Monday, November 12, 2012

Villa Nieuw Oosteinde

Villa Nieuw Oosteinde in Aalsmeer, Netherlands, by Engel Architecten, 2012

Nieuw Oosteinde (New East End) is a new neighborhood in Aalsmeer, a town fairly close to Amsterdam. A quick glance at the website for the area reveals a mix of primarily traditional dwellings, where gables predominate regardless of type (single-family, semi-detached, rowhouse). Yet within this new/traditional neighborhood Engel Architecten has inserted a perfect cube of concrete, wood, and glass.

From certain angles, such as the photo at right, the house looks like it is only a cube, when in actuality it is made up of that volume and a small workshop on the side; both are linked by a glass corridor. Even as the architects describe the house as a cube, its materiality forces a reading of something else, something striated with a wood base, a tall upper story in concrete, and a band of glass in between. The roughly 1:3 ratio of wood/glass (if we combine them for simplicity's sake) to concrete comes about from the latter serving as guardrails for a roof terrace.

Inside, the house's square plan (10 meters per side) is pretty straightforward, split into four smaller squares. On the ground floor these relate to entrance, living, dining, and kitchen, even as the last three are one continuous L-shaped space. Powder room, storage, and stairs share the entry square, the last heading up to three square bedrooms and the stair's square shared by a full bathroom. Large windows are located on one side of each bedroom and the bathroom, pinwheeling about the plan such that each exterior expanse of precast concrete panels are exactly the same.
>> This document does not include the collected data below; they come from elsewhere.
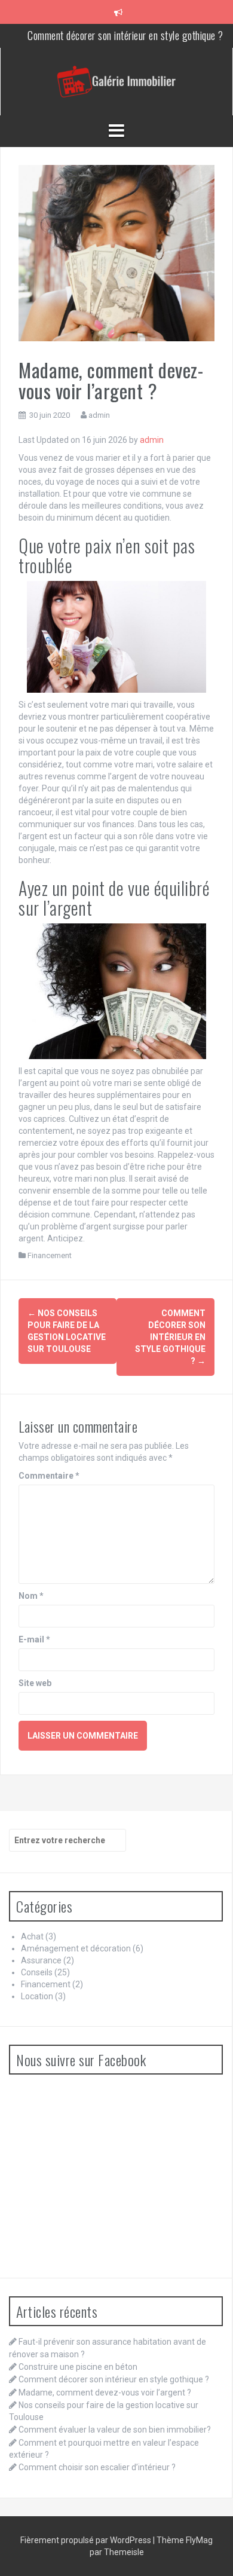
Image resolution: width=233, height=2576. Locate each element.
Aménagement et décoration (76, 1948)
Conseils (37, 1972)
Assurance (41, 1960)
Besides the workshop, the only other "violation" of the cube is the rooftop projection clad in wood. Housing the stair and some storage, this volume naturally allows access to the roof terrace, whose definition through the concrete panels leads one's eyes to the sky and treetops. Photographed with fake grass and some outdoor furniture, this space is reminiscent of a Le Corbusier rooftop (you know, that one). Beyond this superficial comparison, the roof terrace nicely "takes back" the ground that it sits upon—one of Corbu's Five Points—giving the residents something that the neighboring gabled houses can't have.